Go CSV Importer: Multi-threaded Fast CSV to Database Tool

Overview

Go CSV Importer is a powerful, multi-threaded command-line tool designed to import large CSV files into databases quickly and efficiently. It supports various database types, offers customizable import modes, and is optimized for performance.

Key Features

Support for Large CSV Files: Handles millions of rows with ease.
Multi-Database Compatibility: Works with SQLite, MySQL, PostgreSQL, and Firebird.
Configurable Import Modes:
- Transactional or non-transactional imports.
- Batch SQL inserts or row-by-row operations.
- Single or multiple database connections.

Installation

Install the latest version directly from Go:

go install github.com/olbrichattila/gocsvimporter/cmd/csvimporter@latest

How It Works

Analyze the CSV: Determines data types and structures.
Prepare the Database: Automatically creates the necessary table, dropping it if it already exists.
Import Data: Optimizes the process based on database type and chosen parameters.

Usage

Run the tool with:

csvimporter <csv_file> <table_name> [delimiter]

Parameters:

CSV File: Path to the CSV file.
Table Name: Target database table name.
Delimiter (Optional): CSV delimiter (default: ,).

Example:

csvimporter data.csv vehicles ";"

Field Header Management for Faster Imports

The CSV importer command line tool now includes a powerful feature for handling CSV headers efficiently.

Feature Overview

When importing CSV files, the tool automatically:

Analyzes the CSV content: Deduplicates field names, determines proper field types, and calculates field sizes based on the data.
Optimizes imports: Speeds up processing for repeated file formats by allowing you to save and reuse header definitions.

This analysis can take time, especially with large files.
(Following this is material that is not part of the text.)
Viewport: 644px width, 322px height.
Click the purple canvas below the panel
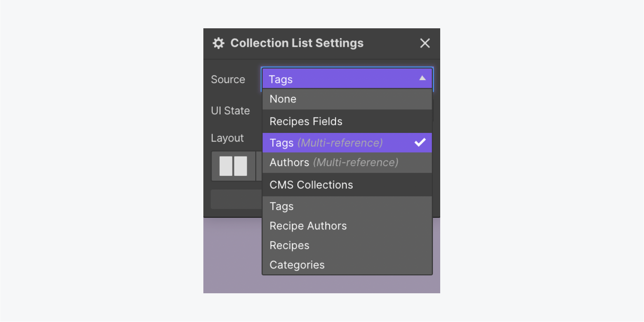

If you're importing the same file format multiple times, you can now save the calculated headers for reuse, bypassing recalculation for subsequent imports.

How It Works

Save Field Definitions:

Use the -sh= parameter to save the field definitions in a JSON file. You can optionally modify this JSON file to fine-tune your header configurations.

csvimporter <csv_file> <table_name> [delimiter] -sh=customerFieldDefinition

This will generate a JSON file with the field definitions.

Load Field Definitions:

Use the -lh= parameter to load the pre-saved field definitions, skipping the recalculation step.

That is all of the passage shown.